Il mare era ancora calmo e la risacca ondeggiava dolcemente lungo la spiaggia. Fu facile sedersi, chiudere il paraspruzzi, una gonnellina di nylon o di neoprene che evita l’ingresso dell’acqua nelle canoe, e iniziare a pagaiare verso le “due sorelle”, la coppia di faraglioni che caratterizzano quella baia. La prua dei kayak sollevava silenziosamente l’acqua cristallina, donando varie sfumature alla tonalità smeraldine dominanti.
La lieve brezza di terra portava con sé i profumi balsamici dei pini marittimi, dei fiori di cappero e di un altro sentore, quasi “umami”, che sprigionava da una pianta serpeggiante, dalle foglioline verde argenteo, diffusa lungo tutta la costa salentina.
Raggiunti i due faraglioni, decisero di deviare vero Est, verso la punta del “volo di Aracne” per proseguire poi verso Leuca. La scogliera imponeva la sua presenza con pareti giallastre ripide e vertiginose. Lo spettacolo roccioso pareggiava quello sommerso, l’acqua trasparente permetteva di vedere il fondale che scorreva veloce sotto la chiglia. I due iniziarono a giocare lungo la costa frastagliata rasentando il più possibile le rocce, anche dopo aver virato a Sud, alla fine del promontorio. Da lì la costa presentava uno scalino piatto, una specie di bordo roccioso a protezione delle pareti verticali. Le stesse erano spesso interrotte da buchi e antri di varia dimensione, alcuni posti in alto, altri a livello del mare, come la “grotta del Trucap”, meta di bagnanti. Tutta la costa salentina è costellata di grotte, le più famose, come la “Zinzulusa”, sono mete turistiche rinomate, altre, come la “Poesia”, sono accessibili sia dal mare che da terra e offrono uno spettacolo suggestivo e intimo. Il fenomeno carsico è diffuso in tutta la Puglia grazie alla presenza di rocce calcaree o calcareo sabbiose, come quelle della costa di Otranto. Alcune grotte hanno un ingresso subacqueo che le ha preservate dall’invadenza umana moderna, alcune hanno conservato tracce pittoriche del paleolitico, come la “grotta dei cervi” o la “grotta del cavallo” e sono importanti per comprendere il nostro passato remoto.

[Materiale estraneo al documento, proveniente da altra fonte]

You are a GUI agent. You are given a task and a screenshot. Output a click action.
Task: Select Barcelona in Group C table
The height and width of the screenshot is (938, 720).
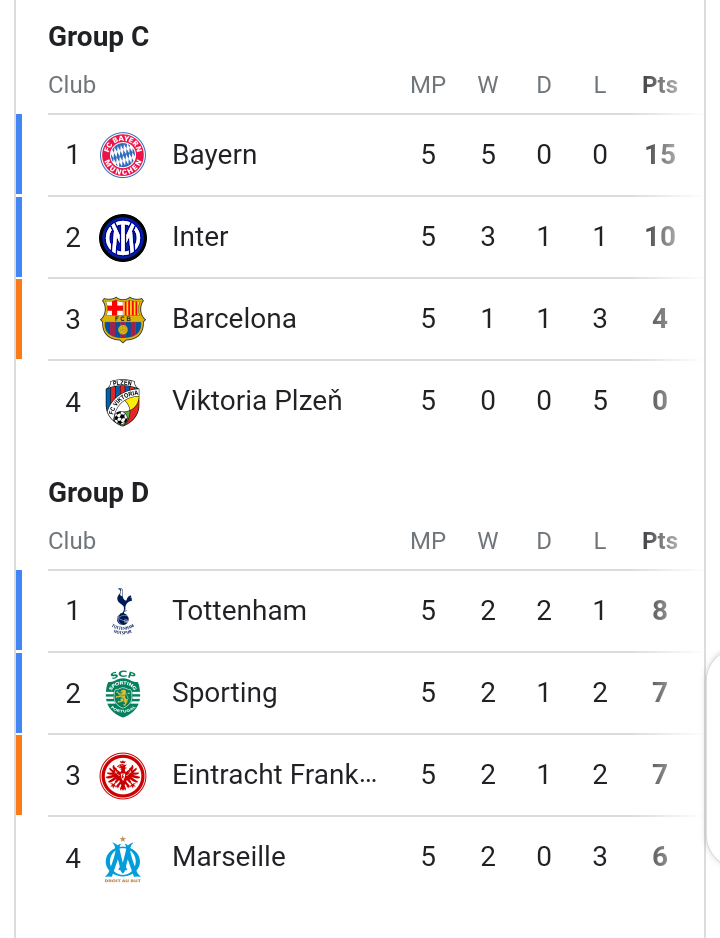(x=234, y=319)
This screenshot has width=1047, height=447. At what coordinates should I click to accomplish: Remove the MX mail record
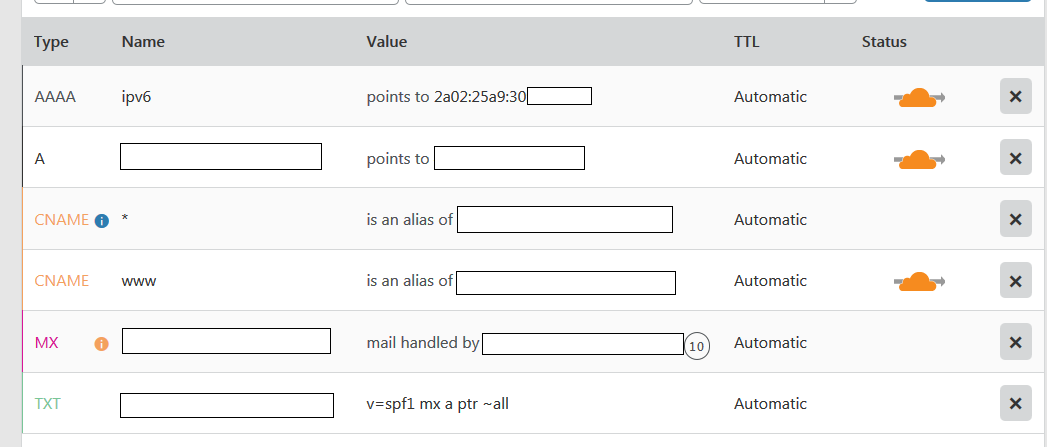coord(1015,342)
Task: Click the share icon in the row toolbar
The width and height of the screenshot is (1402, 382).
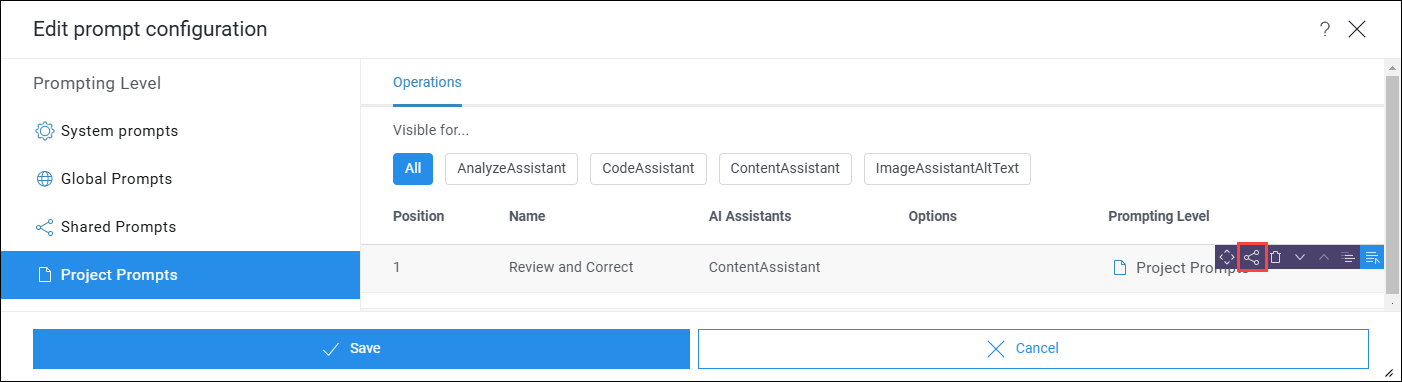Action: (x=1252, y=257)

Giunti alla “spiaggia delle ossa di pietra”, dove l’ennesimo antro faceva bella mostra di sé, la scogliera si fece nuovamente prossima al mare, la navigazione divenne più interessante per l’alternarsi di insenature e scogli, che interrompevano il rettilineo precedente. Nelle baie, il mare sfumava tra il turchese e lo smeraldo e l’acqua appariva così trasparente da dare l’illusione che le imbarcazioni stessero fluttuando nell’aria.
Arrivati ai faraglioni di Sant’Andrea, nei pressi della famosa torre, i due si dedicarono a rimirare le pareti, formate da strati alternati di sabbia e ciottoli, da cui spuntavano fossili di ricci di mare e di conchiglie di forma straordinariamente moderna, quasi che il tempo avesse voluto congelare in un museo all’aperto quanto viveva nascosto sott’acqua.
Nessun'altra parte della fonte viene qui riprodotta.